PyCUDA

raw JSON →
2026.1 verified Fri May 01 auth: no python

PyCUDA is a Python wrapper for Nvidia CUDA. It provides access to Nvidia's CUDA parallel computation API from Python. The latest version is 2026.1 (requires Python ~=3.8). Release cadence is roughly semi-annual.

pip install pycuda
error pycuda.driver.Error: CUDA_ERROR_NO_DEVICE
cause No compatible GPU or CUDA drivers not installed.
fix
Check nvidia-smi for GPU presence; install CUDA toolkit and driver.
error ModuleNotFoundError: No module named 'pycuda'
cause PyCUDA not installed in current Python environment.
fix
Run pip install pycuda.
error ImportError: libcuda.so.1: cannot open shared object file
cause CUDA driver library not found in library path.
fix
Ensure CUDA toolkit is installed and LD_LIBRARY_PATH includes CUDA's lib64 directory.
breaking CUDA 13.x compatibility: PyCUDA v2025.1.2 added a fix for cuCtxCreate API change. Earlier versions may crash with CUDA 13.
fix Upgrade to pycuda>=2025.1.2 or use CUDA 12.x.
deprecated appdirs replaced by platformdirs in v2024.1.1; if you depend on appdirs directly, update your imports.
fix Use `platformdirs` instead of `appdirs`.
gotcha Memory transfers require explicit use of `cuda.In`, `cuda.Out`, `cuda.InOut`, or `cuda.mem_alloc`/`cuda.memcpy_htod`. Simply passing numpy arrays will not work.
fix Always wrap arrays with the appropriate flag: `cuda.InOut(a)` for read-write.
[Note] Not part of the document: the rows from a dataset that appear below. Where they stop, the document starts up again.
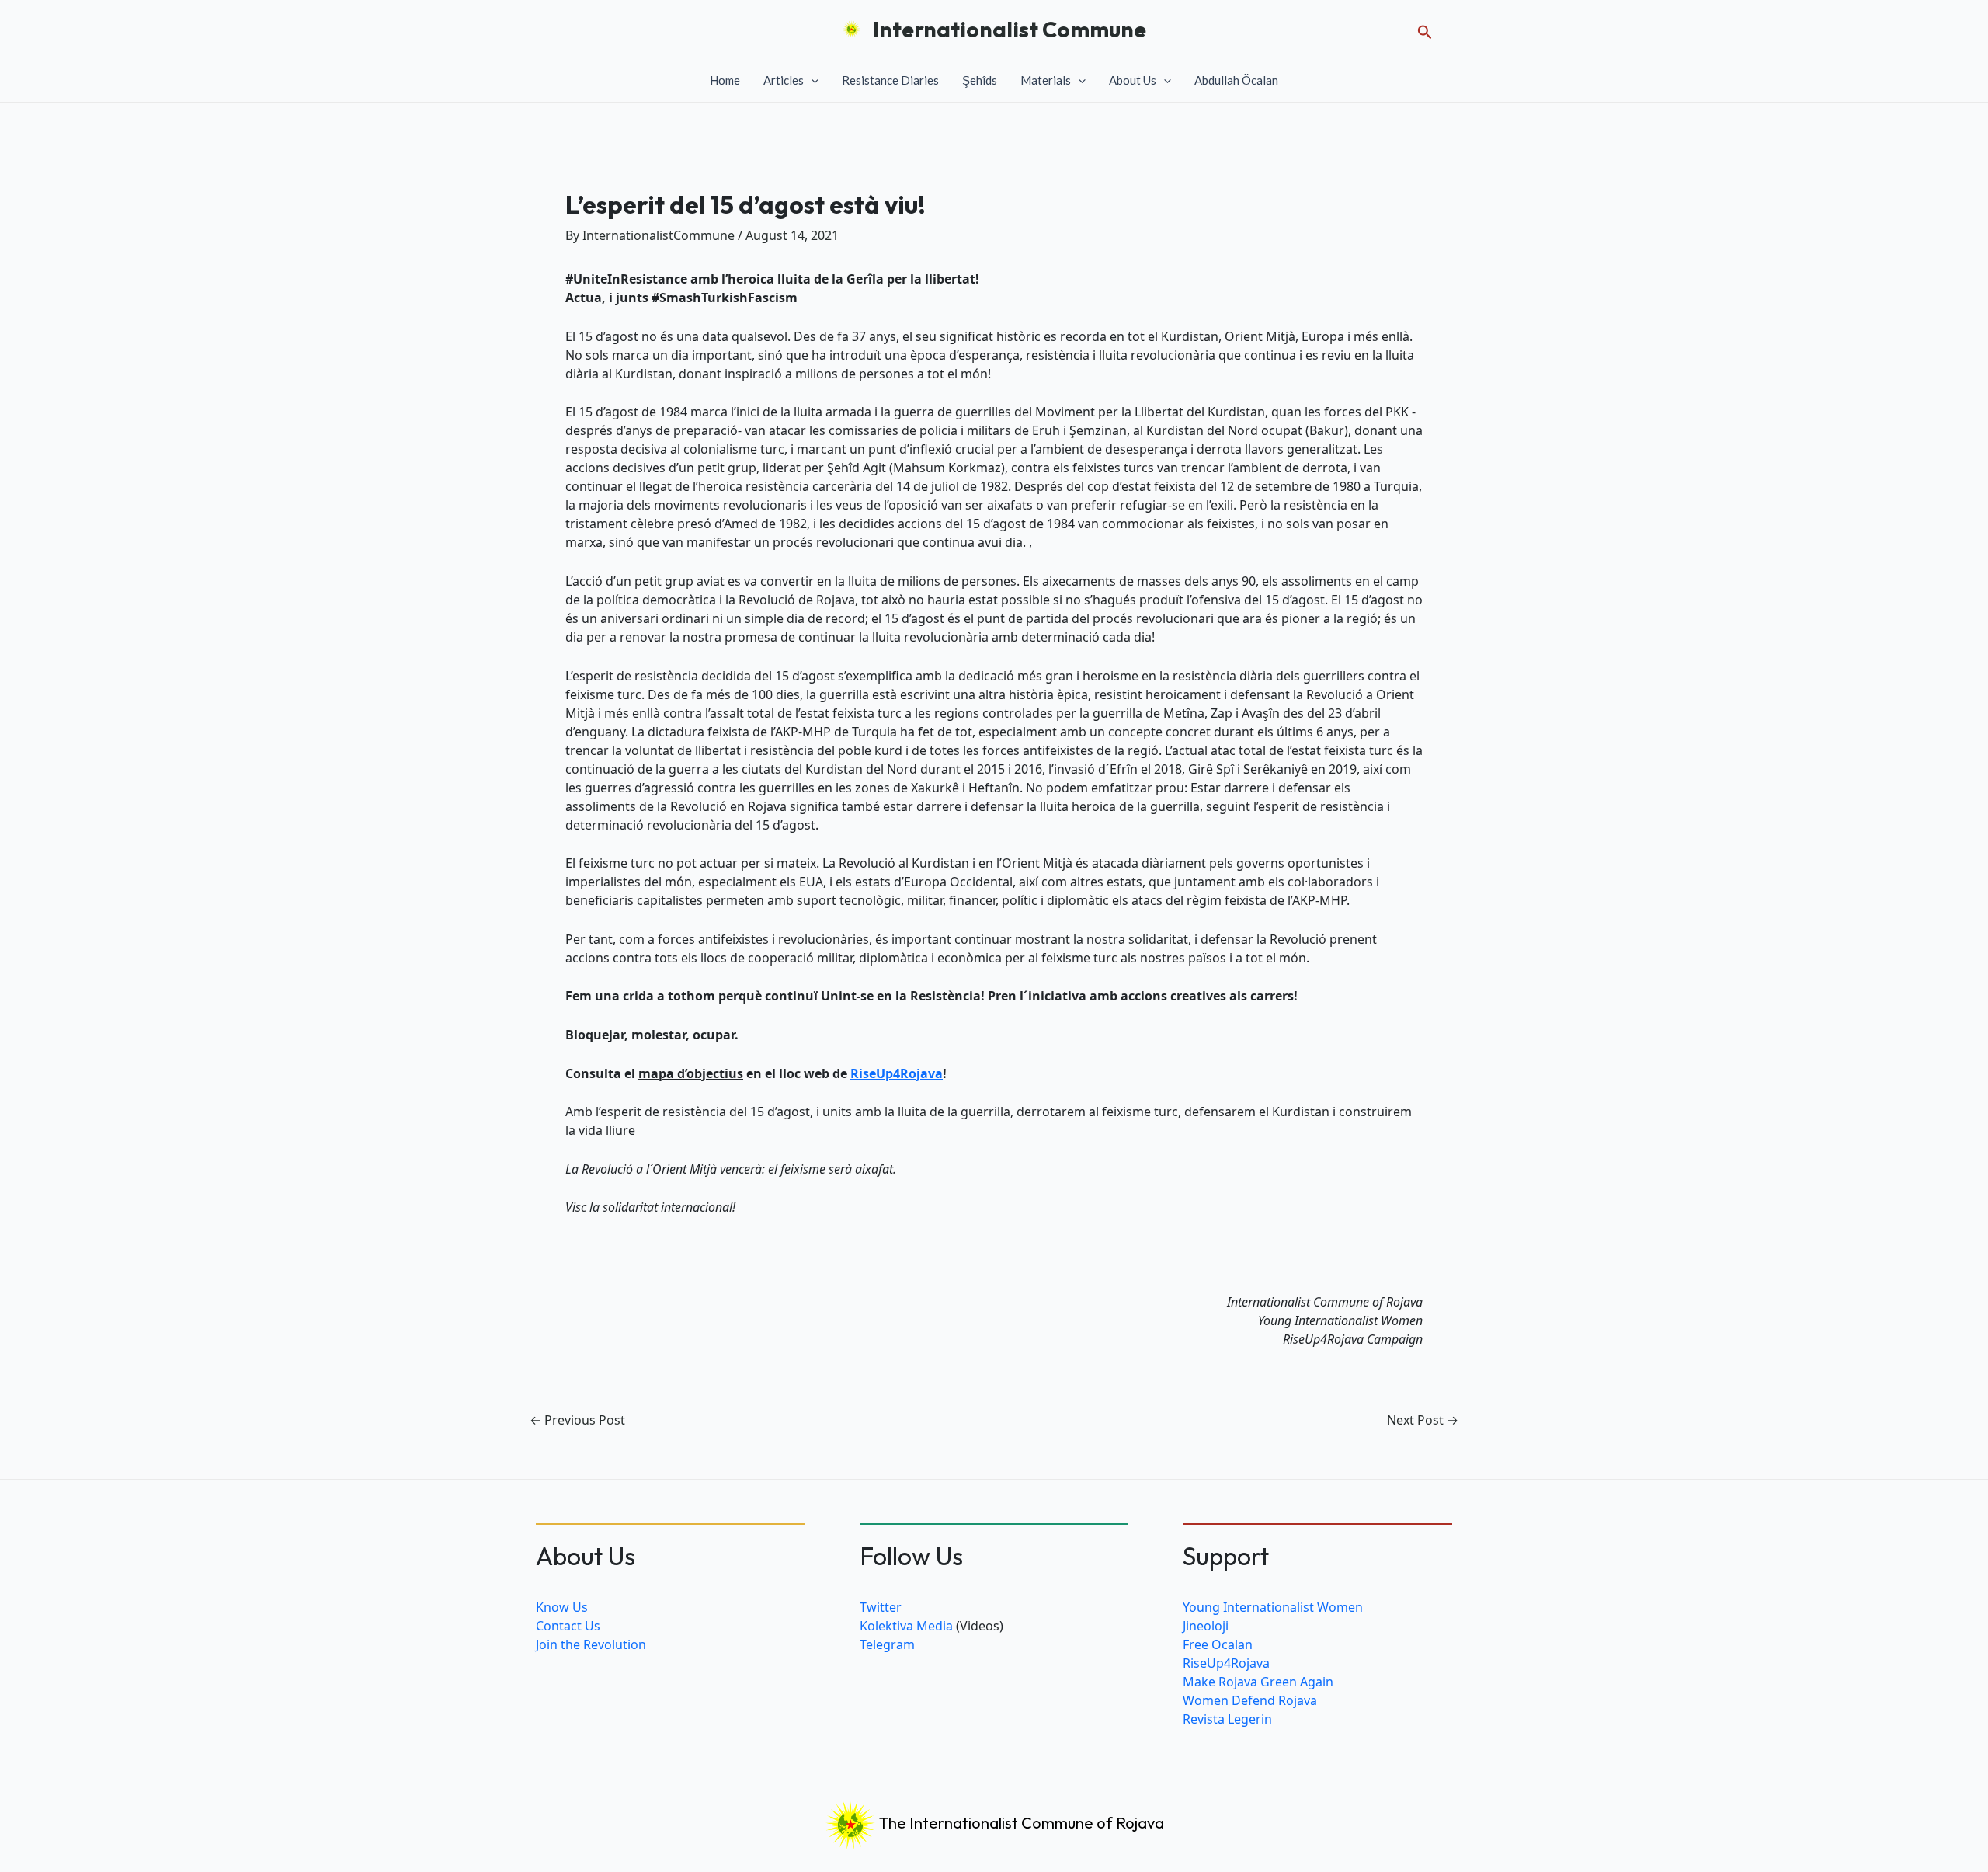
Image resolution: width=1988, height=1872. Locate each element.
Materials (1045, 80)
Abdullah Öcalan (1236, 80)
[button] (1425, 29)
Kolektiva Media (906, 1625)
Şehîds (979, 80)
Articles (783, 80)
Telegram (887, 1644)
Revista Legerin (1227, 1719)
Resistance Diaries (890, 80)
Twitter (881, 1607)
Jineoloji (1206, 1625)
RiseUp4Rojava (896, 1073)
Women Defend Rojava (1250, 1700)
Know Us (562, 1607)
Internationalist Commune (1009, 29)
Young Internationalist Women (1273, 1607)
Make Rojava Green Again (1258, 1681)
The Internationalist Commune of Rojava (1020, 1822)
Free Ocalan (1218, 1644)
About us (1132, 80)
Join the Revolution (591, 1644)
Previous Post (577, 1420)
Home (725, 80)
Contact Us (568, 1625)
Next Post (1422, 1420)
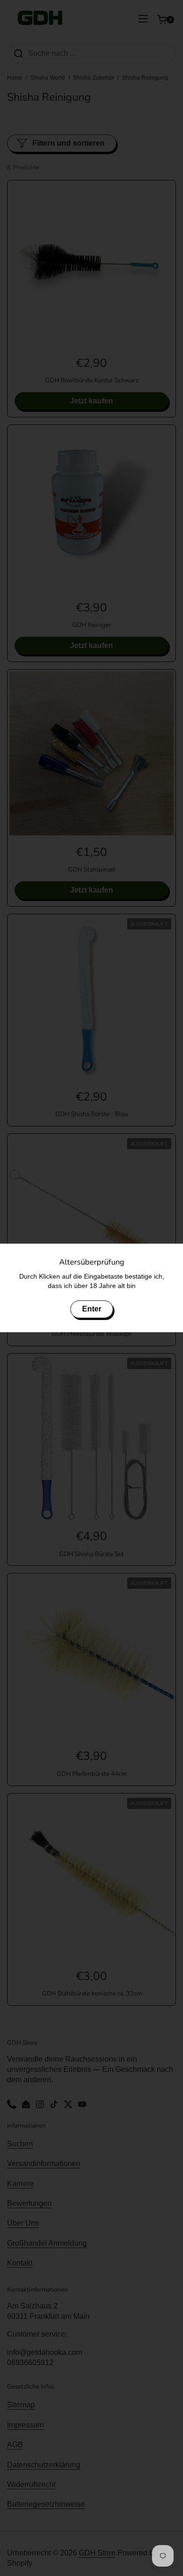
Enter (91, 1309)
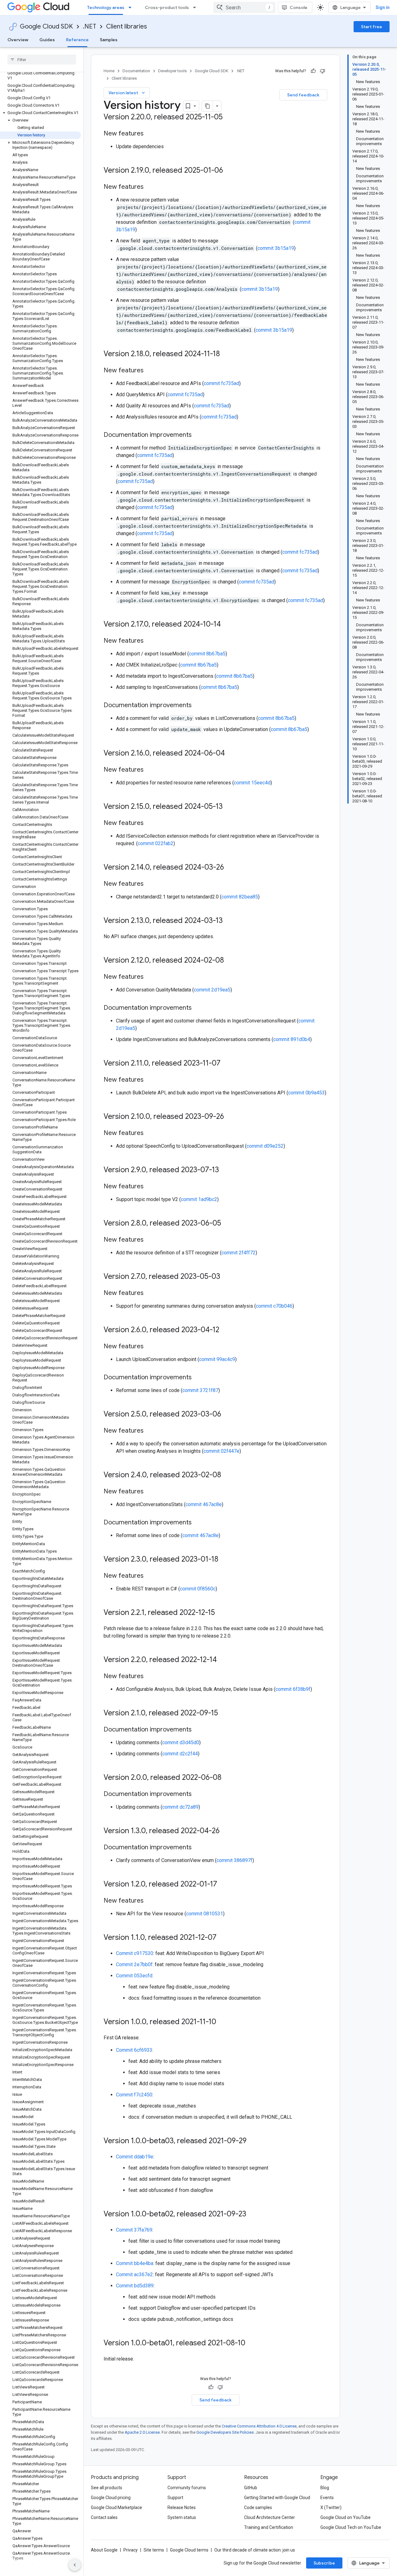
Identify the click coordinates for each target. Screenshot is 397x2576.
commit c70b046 (274, 1306)
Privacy (130, 2549)
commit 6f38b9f (292, 1689)
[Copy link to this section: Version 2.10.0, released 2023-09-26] (230, 1117)
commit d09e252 (265, 1146)
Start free (371, 26)
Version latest (127, 92)
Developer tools (172, 71)
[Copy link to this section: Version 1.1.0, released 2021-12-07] (222, 1938)
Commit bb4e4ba (134, 2263)
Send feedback (303, 95)
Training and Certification (268, 2527)
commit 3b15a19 (275, 248)
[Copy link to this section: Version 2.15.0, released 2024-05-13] (229, 807)
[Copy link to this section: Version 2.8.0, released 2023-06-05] (227, 1223)
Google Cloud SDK (46, 26)
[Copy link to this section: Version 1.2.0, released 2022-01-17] (223, 1884)
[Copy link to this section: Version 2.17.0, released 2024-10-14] (227, 624)
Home (109, 71)
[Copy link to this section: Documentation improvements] (198, 435)
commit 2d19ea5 (212, 990)
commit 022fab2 (155, 843)
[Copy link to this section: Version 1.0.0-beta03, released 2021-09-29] (253, 2141)
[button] (40, 113)
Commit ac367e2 (134, 2274)
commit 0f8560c (198, 1589)
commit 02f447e (221, 1451)
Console (298, 7)
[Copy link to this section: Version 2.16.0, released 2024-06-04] (231, 753)
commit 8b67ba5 (207, 654)
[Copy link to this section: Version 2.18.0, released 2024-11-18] (226, 354)
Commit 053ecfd (134, 1976)
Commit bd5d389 (135, 2286)
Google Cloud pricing (111, 2497)
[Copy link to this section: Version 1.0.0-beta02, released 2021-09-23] (252, 2214)
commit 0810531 (204, 1914)
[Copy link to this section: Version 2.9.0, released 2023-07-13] (225, 1170)
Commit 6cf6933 (134, 2050)
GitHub (250, 2487)
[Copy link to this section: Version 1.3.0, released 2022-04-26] (226, 1831)
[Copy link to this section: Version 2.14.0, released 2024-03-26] (230, 867)
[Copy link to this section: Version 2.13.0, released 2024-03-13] (229, 921)
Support (175, 2497)
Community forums (186, 2487)
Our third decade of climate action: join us (254, 2549)
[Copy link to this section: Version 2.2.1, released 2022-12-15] (221, 1613)
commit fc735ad (221, 383)
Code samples (258, 2507)
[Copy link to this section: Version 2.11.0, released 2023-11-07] (227, 1063)
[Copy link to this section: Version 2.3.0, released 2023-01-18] (224, 1559)
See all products (106, 2487)
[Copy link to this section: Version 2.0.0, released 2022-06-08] (227, 1778)
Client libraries (126, 26)
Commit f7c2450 (134, 2095)
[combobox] (244, 7)
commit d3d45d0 (180, 1742)
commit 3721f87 (200, 1390)
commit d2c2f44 (180, 1754)
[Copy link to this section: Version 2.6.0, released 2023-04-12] (225, 1330)
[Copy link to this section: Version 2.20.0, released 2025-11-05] (229, 117)
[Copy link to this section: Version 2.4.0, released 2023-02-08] (227, 1475)
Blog (324, 2487)
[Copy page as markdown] (207, 106)
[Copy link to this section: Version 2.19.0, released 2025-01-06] (229, 171)
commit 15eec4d (252, 783)
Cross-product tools (167, 7)
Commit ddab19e (134, 2157)
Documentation (136, 71)
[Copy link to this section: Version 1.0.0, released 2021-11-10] (222, 2022)
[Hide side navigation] (75, 2565)
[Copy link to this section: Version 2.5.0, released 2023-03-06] (227, 1414)
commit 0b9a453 (306, 1093)
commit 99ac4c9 (217, 1359)
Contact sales (104, 2517)
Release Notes (181, 2507)
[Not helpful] (322, 71)
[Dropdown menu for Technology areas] (131, 7)
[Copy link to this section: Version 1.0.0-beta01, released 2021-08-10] (251, 2343)
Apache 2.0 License (142, 2432)
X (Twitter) (330, 2507)
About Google (104, 2549)
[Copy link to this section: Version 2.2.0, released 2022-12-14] (223, 1660)
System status (181, 2517)
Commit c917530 (134, 1953)
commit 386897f (234, 1860)
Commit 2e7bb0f (134, 1964)
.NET (89, 26)
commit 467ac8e (203, 1504)
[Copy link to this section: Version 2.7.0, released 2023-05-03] (226, 1277)
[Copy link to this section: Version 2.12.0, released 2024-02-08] (230, 960)
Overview (17, 39)
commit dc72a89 (180, 1807)
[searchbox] (41, 59)
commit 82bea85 (239, 897)
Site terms (154, 2549)
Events (327, 2497)
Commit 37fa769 (134, 2230)
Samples (109, 39)
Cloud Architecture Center (269, 2517)
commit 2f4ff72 (238, 1253)
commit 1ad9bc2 (199, 1199)
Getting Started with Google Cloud (277, 2497)
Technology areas (105, 7)
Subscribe (324, 2563)
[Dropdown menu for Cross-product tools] (196, 7)
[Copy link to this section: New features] (150, 134)
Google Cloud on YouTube (345, 2517)
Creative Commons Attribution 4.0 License (259, 2426)
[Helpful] (313, 71)
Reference (77, 39)
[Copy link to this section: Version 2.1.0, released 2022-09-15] (224, 1713)
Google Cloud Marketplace (116, 2507)
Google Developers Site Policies (225, 2432)
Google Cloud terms (189, 2549)
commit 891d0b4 (291, 1039)
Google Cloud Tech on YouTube (350, 2527)
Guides (47, 39)
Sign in (383, 7)
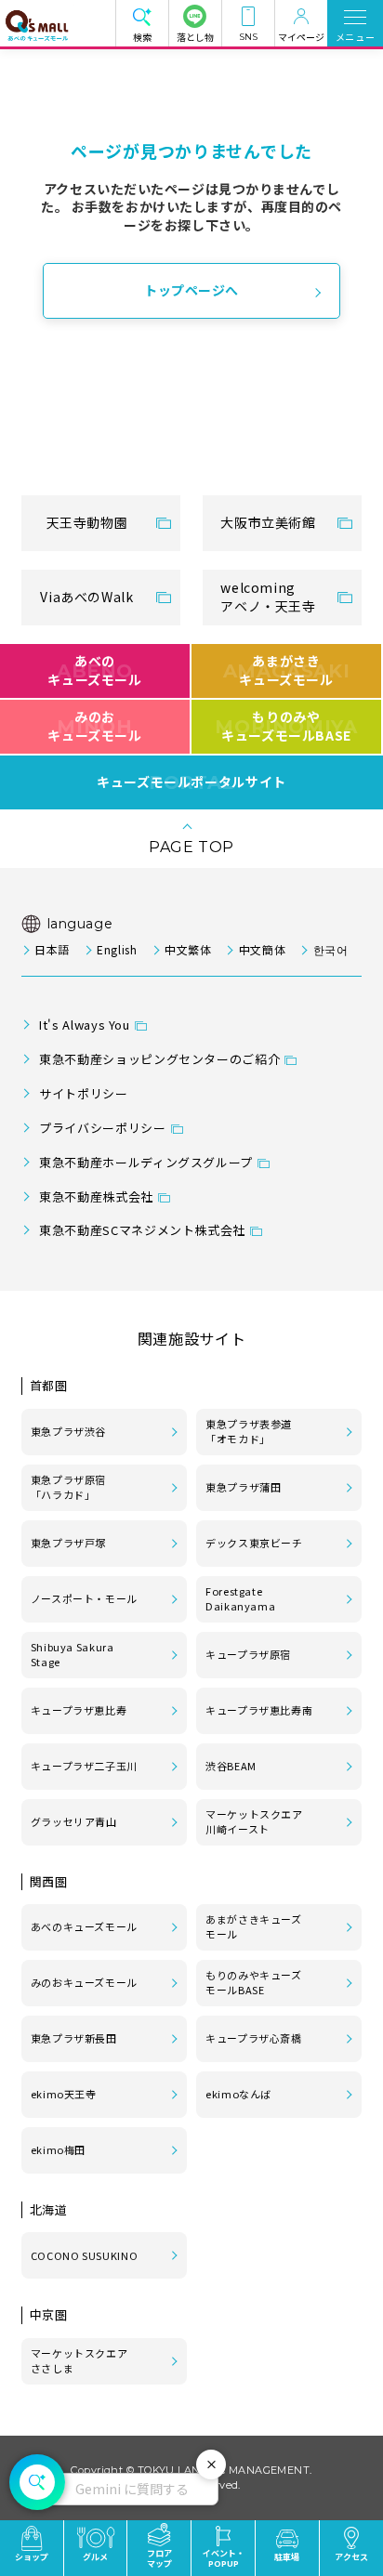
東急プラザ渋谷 (68, 1431)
Kernel that adds 1 to each element of a float array.

import pycuda.autoinit
import pycuda.driver as cuda
import numpy as np
from pycuda.compiler import SourceModule

mod = SourceModule("""
__global__ void add_one(float *a)
{
    int idx = threadIdx.x;
    a[idx] += 1.0f;
}
""")

add_one = mod.get_function("add_one")
a = np.float32([1.0, 2.0, 3.0])
add_one(cuda.InOut(a), block=(32,1,1), grid=(1,1))
print(a)